Мне было поручено поговорить со старым китайцем по имени Вунь Ло в забегаловке на углу Вашингтон-стрит. Филби назвал его «связным». Я должен был представиться другом капитана Огастеса Сильвера и ждать дальнейших указаний. «Указаний» — что это, черт побери, за жаргон? Прошлой ночью, под тусклой лампой, такой разговор казался разумным, совершенно правильным; на промозглом рассвете же — смехотворным.
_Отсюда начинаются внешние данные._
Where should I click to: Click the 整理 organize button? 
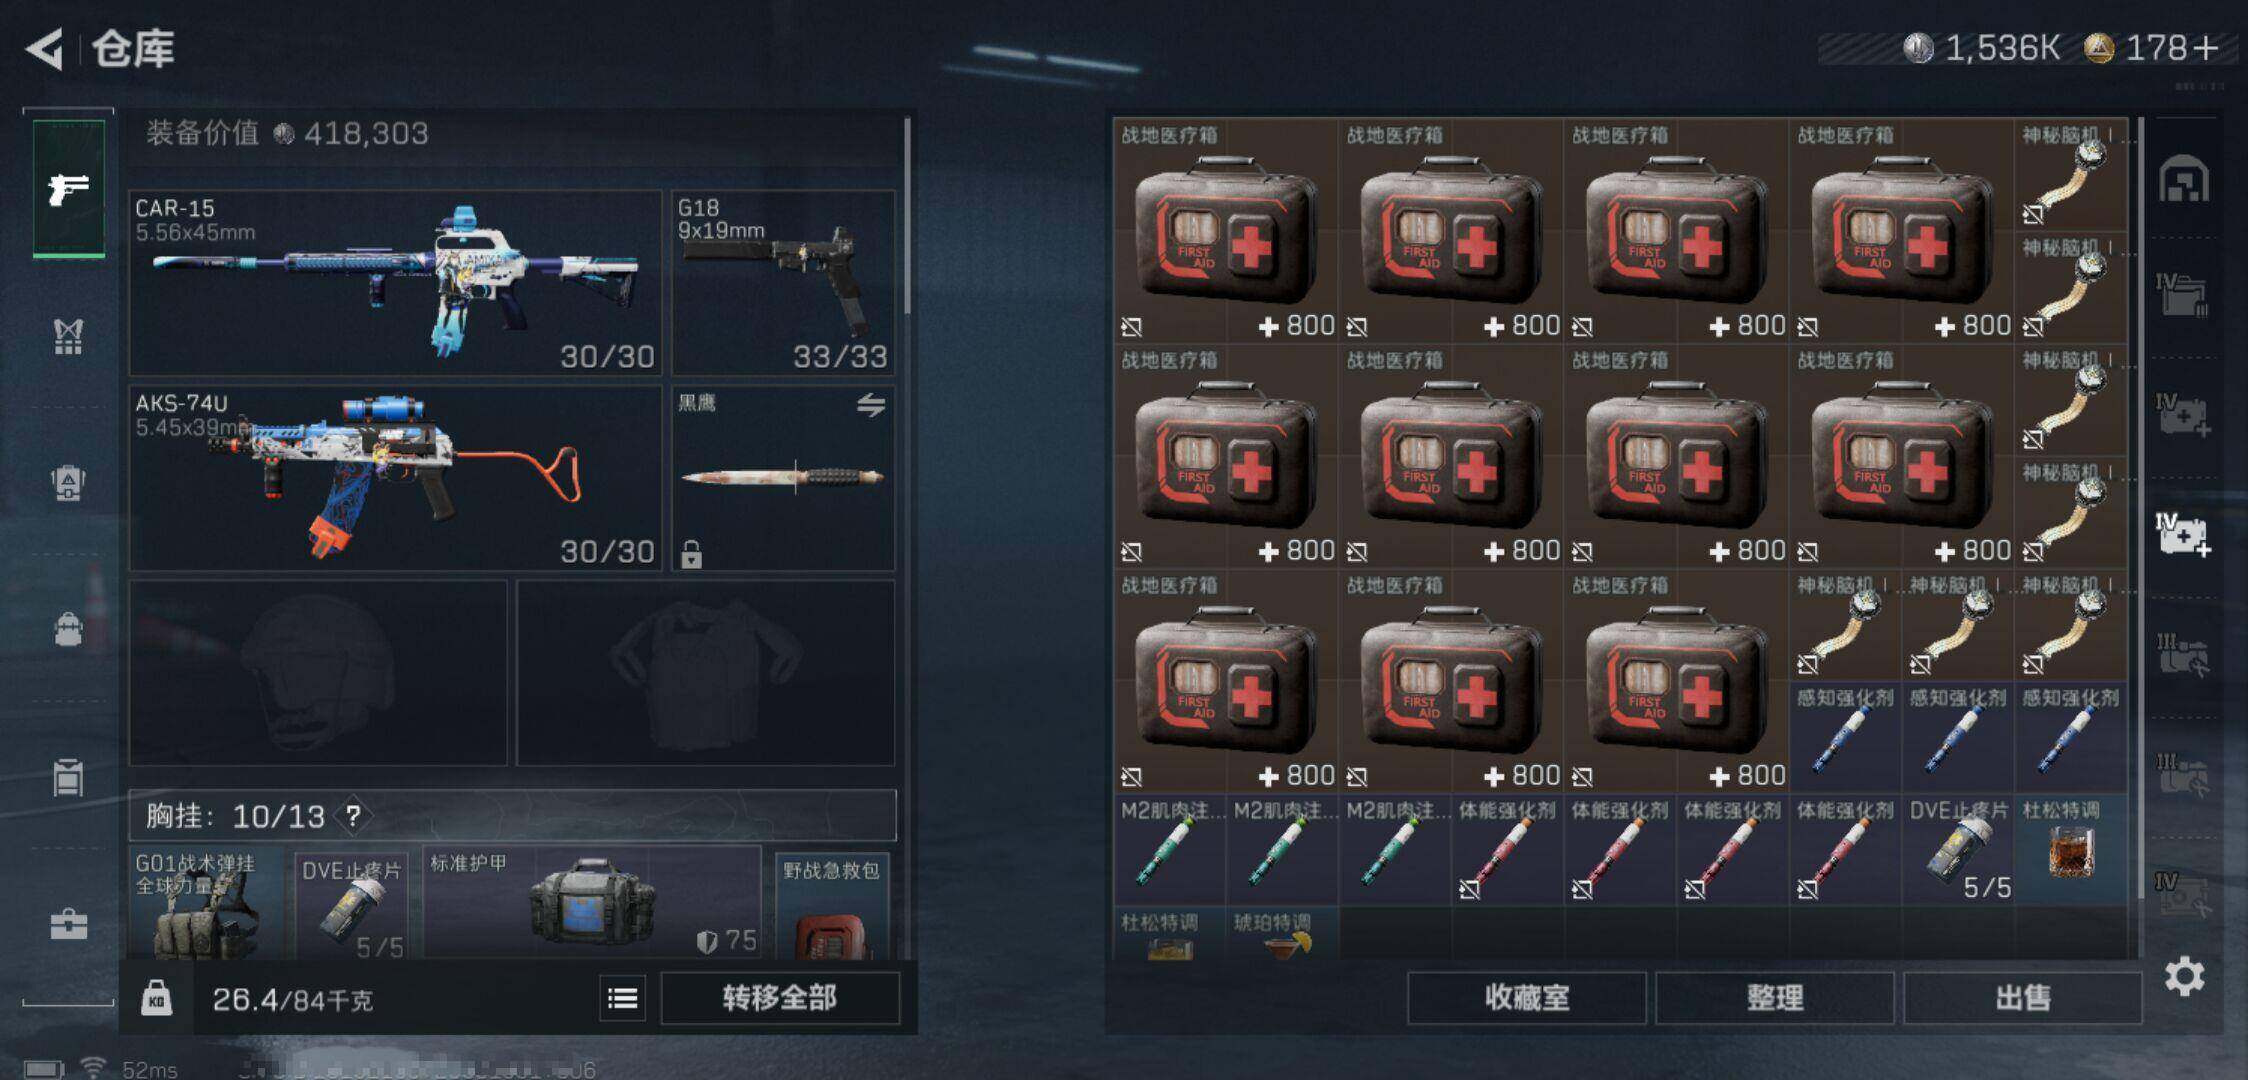tap(1775, 998)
Поездка заняла без малого шесть часов, по извилистой прибрежной дороге, местами осыпавшейся после зимних дождей. Из скалистых бухточек поднимался туман и стлался по склонам, заволакивая серым покрывалом набрякшие от росы полевые цветы и прибрежные травы. Из мглы проступали серебристые частоколы изгородей с тут и там насаженными на жерди коровьими или козьими черепами, и пролетали мимо почтовые ящики — по шесть-семь ржавых коробок на столбах, опасно накренившихся к морю бок о бок с перекрученными кипарисами, будто приготовившимися прыгнуть с обрыва.
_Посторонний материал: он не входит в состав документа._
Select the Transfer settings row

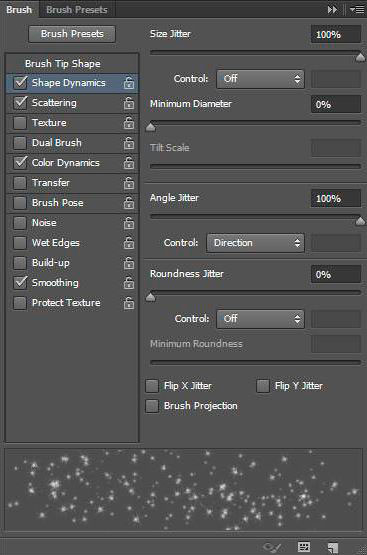coord(72,183)
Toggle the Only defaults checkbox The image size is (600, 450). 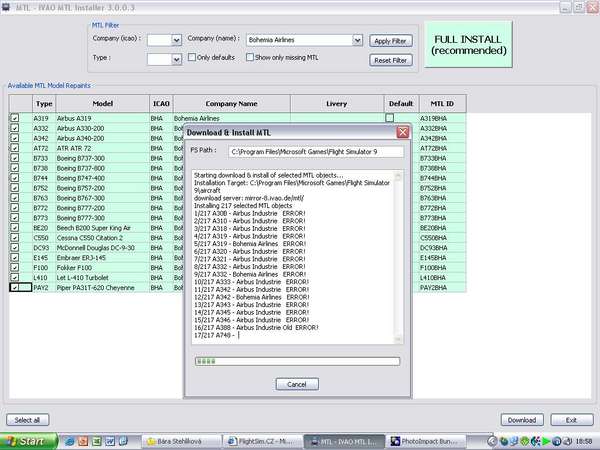193,59
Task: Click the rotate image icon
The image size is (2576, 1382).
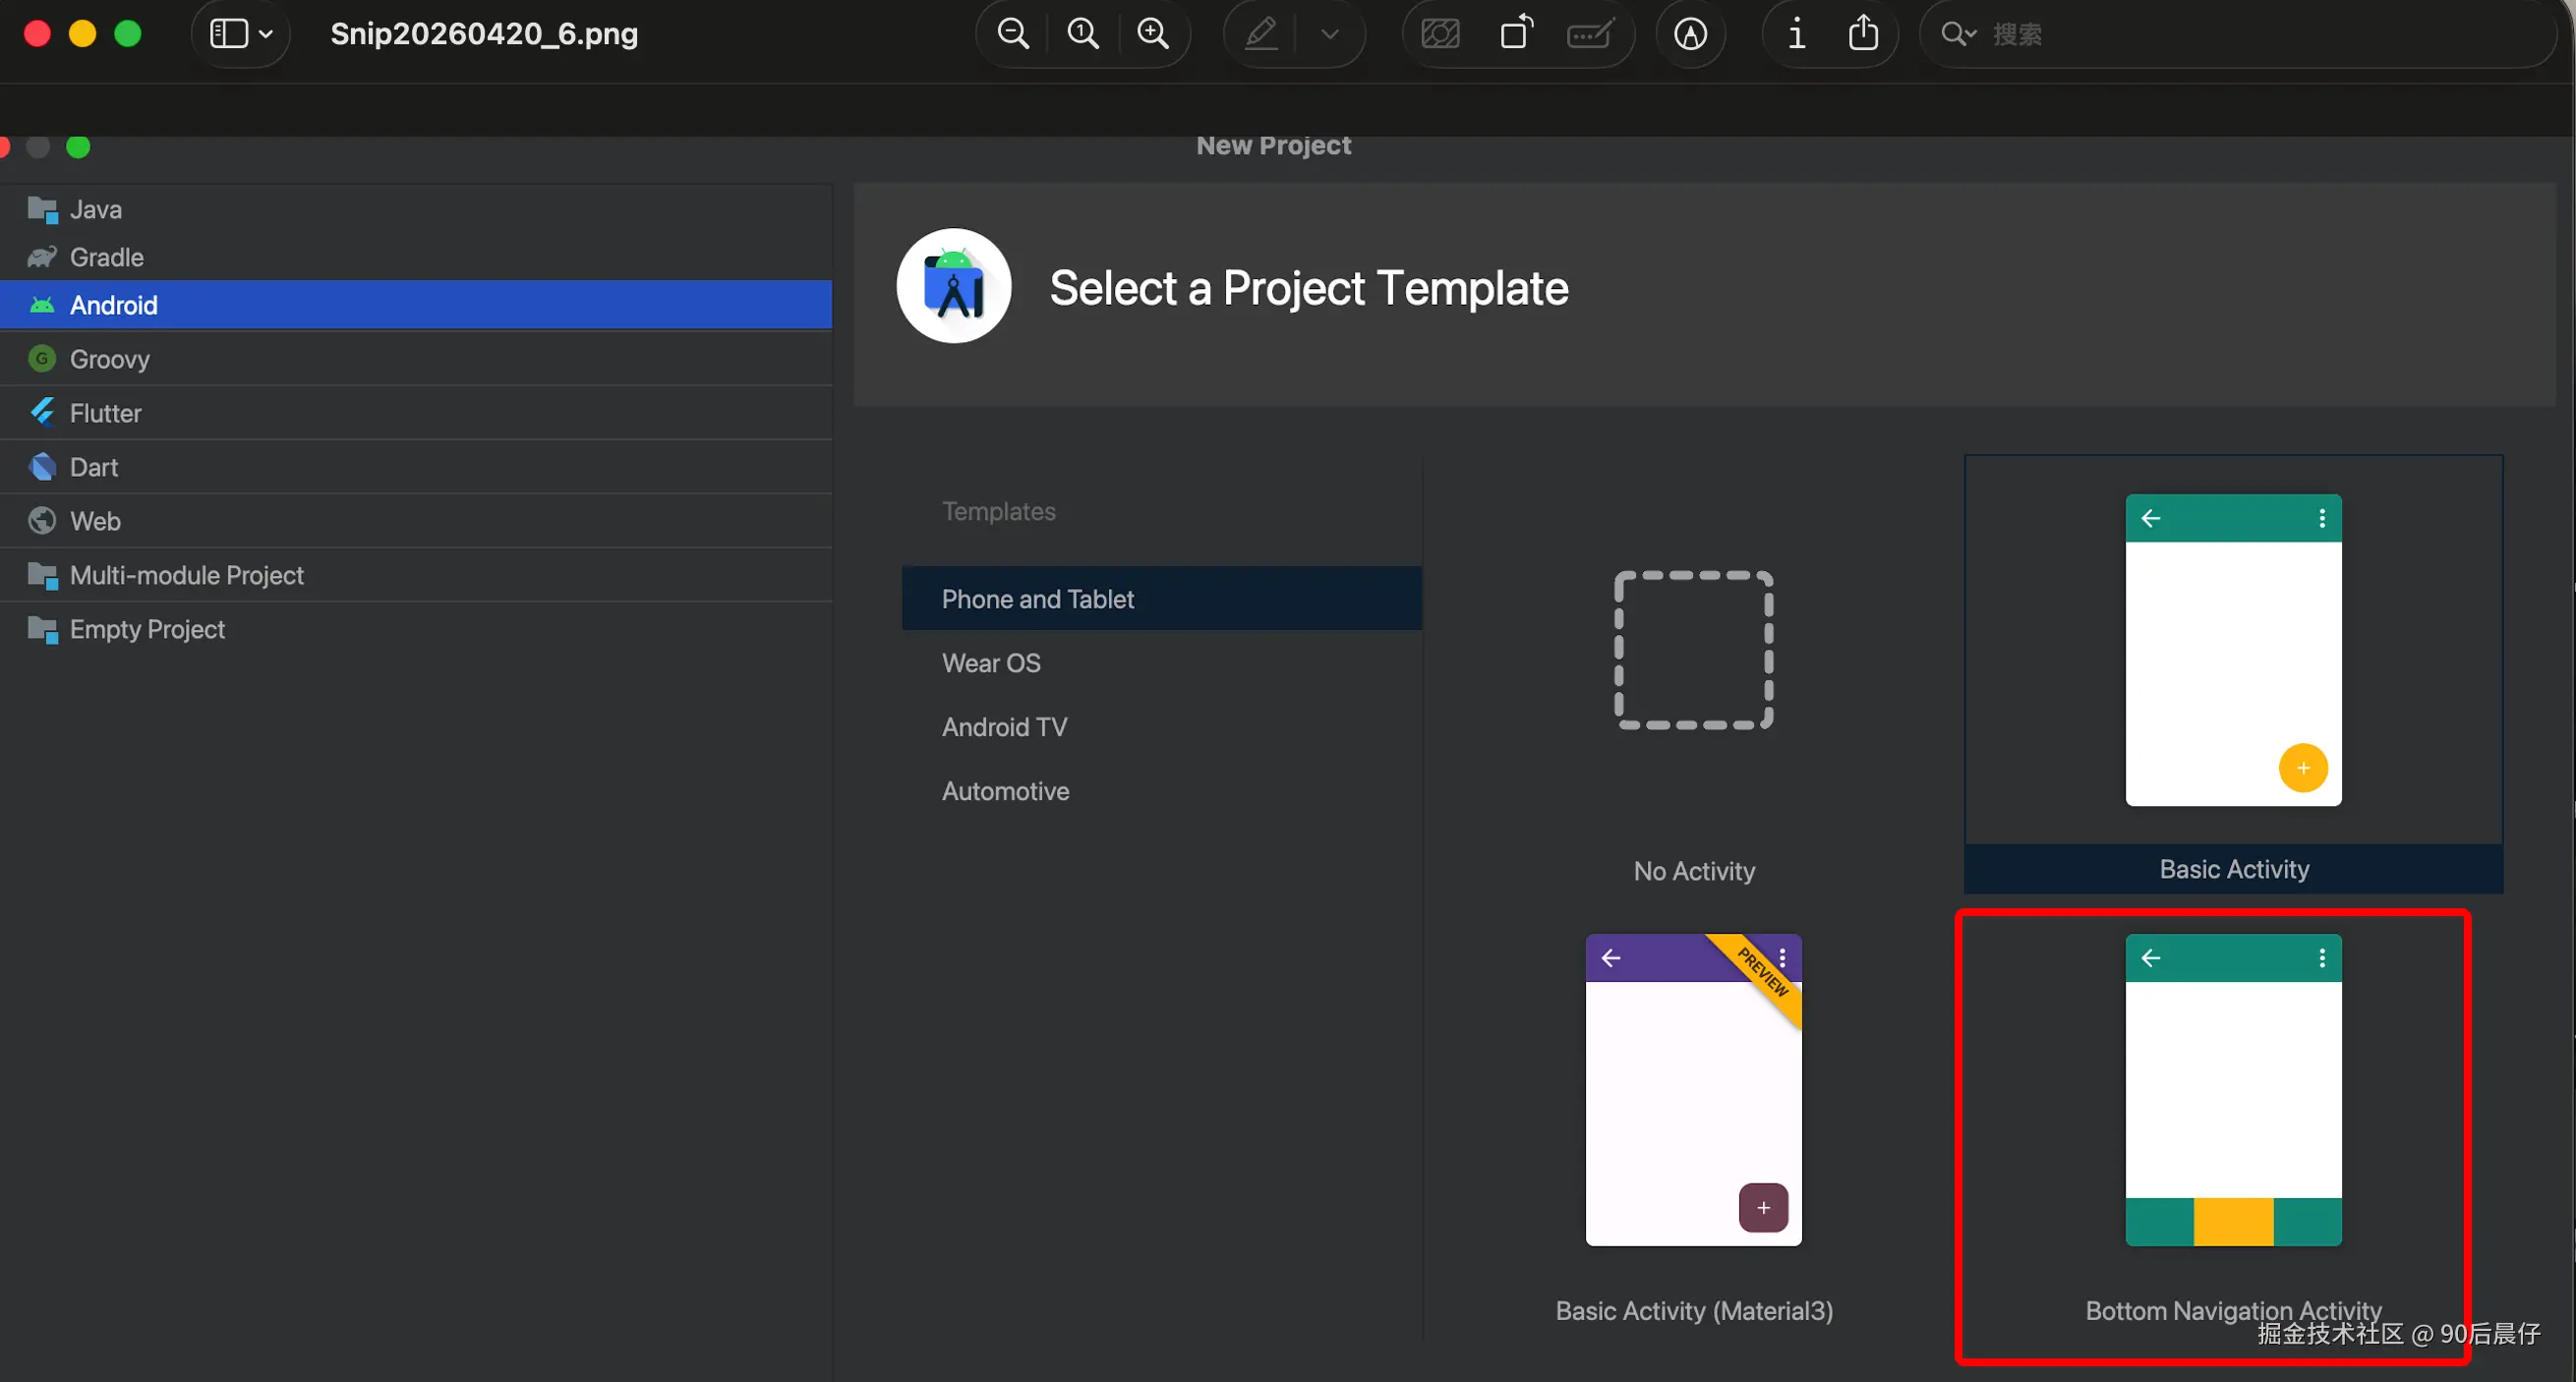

Время от времени без малейшего предупреждения туман рассеивался, и в мгновение ока передо мной возникала километровая полоса абсолютно чистого шоссе — неестественно четкого, кристально ясного, по контрасту с предыдущей размытостью. Или же вдруг открывалась дорога в небо, противоположный конец которой, обмакнутый в переливчатую лазурь, выглядел далеким и недостижимым, как конец радуги. Поперек одной такой дороги, объявившись в фокусе, может, секунды на три, неуклюже прохлопал крыльями некий силуэт — возможно, огромной птицы, летящей будто против сильного порывистого ветра низко над стелющимся туманом. С тем же успехом это могло быть что-то совершенно иное, гораздо выше. Дракон? Какое-нибудь из творений Сильвера, гнездящихся в густых изумрудных лесах Берегового хребта? Кто его знает. Но, как я уже говорил, летело оно с явным трудом (от старости?), и у меня на глазах что-то от него отвалилось (кусок крыла?) и, бешено крутясь, упало в море. Может, просто смелая цапля выронила веточку, которую несла в гнездо. Туман тут же сомкнулся, или, вернее, машина проскочила узкую прогалину, и шанс опознать, изучить это существо был упущен. Можно было, конечно, повернуть машину и немного проехать назад, но едва ли опять так же развиднеется, а если и развиднеется, наверняка летун уже скрылся. Так что и дальше я рулил как рулил, выписывая вслед за дорогой виражи между заросшими секвойей холмами, которые вполне могли сойти за искусные декорации, развешанные вдоль призрачного края Первого шоссе на скрытых в тумане крюках. И вот почти без предупреждения мокрый асфальт развернулся в широкую автостраду, а та продолжилась гудящим пролетом моста Золотые Ворота.
Внизу беззвучно боролись с приливом несколько суденышек. Не на одном ли из них плывет Огастес Сильвер, медленно, но верно приближаясь к Эмбаркадеро? Да нет, вряд ли. Судя по виду, это были рыболовецкие суда с полными трюмами кальмаров, креветок и пучеглазых окуней. Я доехал до окраины Чайна-тауна, припарковал машину и нырнул в толпу, которая текла по Джексон-стрит и Грант-авеню к Портсмут-сквер.